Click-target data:
━━━━━━

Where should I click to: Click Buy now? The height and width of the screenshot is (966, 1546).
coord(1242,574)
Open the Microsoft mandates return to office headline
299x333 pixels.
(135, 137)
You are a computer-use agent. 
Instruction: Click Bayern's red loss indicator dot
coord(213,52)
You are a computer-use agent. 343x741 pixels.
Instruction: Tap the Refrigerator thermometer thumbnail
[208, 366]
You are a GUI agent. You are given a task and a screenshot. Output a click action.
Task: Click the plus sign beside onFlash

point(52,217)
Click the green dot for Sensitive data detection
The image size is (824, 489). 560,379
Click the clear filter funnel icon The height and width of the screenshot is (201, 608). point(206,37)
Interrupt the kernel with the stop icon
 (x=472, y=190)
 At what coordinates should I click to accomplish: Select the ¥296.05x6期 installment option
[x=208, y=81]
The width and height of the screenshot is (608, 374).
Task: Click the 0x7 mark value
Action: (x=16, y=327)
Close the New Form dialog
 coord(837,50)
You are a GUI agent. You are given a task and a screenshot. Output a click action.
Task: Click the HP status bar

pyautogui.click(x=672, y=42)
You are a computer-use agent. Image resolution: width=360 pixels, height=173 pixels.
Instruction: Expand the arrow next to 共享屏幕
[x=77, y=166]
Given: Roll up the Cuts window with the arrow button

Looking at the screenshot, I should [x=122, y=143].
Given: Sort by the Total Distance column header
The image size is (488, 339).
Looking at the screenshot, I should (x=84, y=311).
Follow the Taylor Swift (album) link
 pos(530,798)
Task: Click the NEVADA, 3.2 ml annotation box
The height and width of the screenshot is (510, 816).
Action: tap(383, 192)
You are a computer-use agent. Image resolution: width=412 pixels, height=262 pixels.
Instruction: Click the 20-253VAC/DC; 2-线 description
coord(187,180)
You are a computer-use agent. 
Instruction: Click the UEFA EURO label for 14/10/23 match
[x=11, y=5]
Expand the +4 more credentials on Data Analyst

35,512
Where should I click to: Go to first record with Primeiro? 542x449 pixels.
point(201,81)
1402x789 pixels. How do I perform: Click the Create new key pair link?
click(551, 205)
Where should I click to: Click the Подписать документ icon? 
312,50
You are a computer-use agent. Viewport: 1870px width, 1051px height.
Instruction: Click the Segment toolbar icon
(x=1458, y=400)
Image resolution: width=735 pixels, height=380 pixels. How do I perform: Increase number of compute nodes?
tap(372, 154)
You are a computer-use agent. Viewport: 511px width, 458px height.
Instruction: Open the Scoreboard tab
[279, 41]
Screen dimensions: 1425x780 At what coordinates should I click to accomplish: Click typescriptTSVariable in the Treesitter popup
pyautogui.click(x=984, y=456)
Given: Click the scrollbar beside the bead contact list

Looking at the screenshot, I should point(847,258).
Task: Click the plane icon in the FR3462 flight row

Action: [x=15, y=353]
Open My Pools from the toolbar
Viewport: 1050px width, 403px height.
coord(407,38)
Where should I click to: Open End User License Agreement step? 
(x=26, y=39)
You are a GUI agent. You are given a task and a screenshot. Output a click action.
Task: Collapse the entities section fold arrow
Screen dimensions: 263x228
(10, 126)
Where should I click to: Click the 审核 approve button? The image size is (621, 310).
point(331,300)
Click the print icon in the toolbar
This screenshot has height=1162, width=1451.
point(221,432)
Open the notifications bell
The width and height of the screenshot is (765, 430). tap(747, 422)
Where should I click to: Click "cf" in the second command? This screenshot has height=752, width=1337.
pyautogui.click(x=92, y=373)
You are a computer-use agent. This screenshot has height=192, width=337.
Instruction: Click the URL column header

━━━━━━

Objective: Rewrite the data from the line containing "Open My Pools from the toolbar" through the line containing "point(331,300)", putting "disclosure arrow" in place of "fold arrow" and keeping everything else the same.

Output of the exercise:
Open My Pools from the toolbar
Viewport: 1050px width, 403px height.
coord(407,38)
Where should I click to: Open End User License Agreement step? 
(x=26, y=39)
You are a GUI agent. You are given a task and a screenshot. Output a click action.
Task: Collapse the entities section disclosure arrow
Screen dimensions: 263x228
(10, 126)
Where should I click to: Click the 审核 approve button? The image size is (621, 310).
point(331,300)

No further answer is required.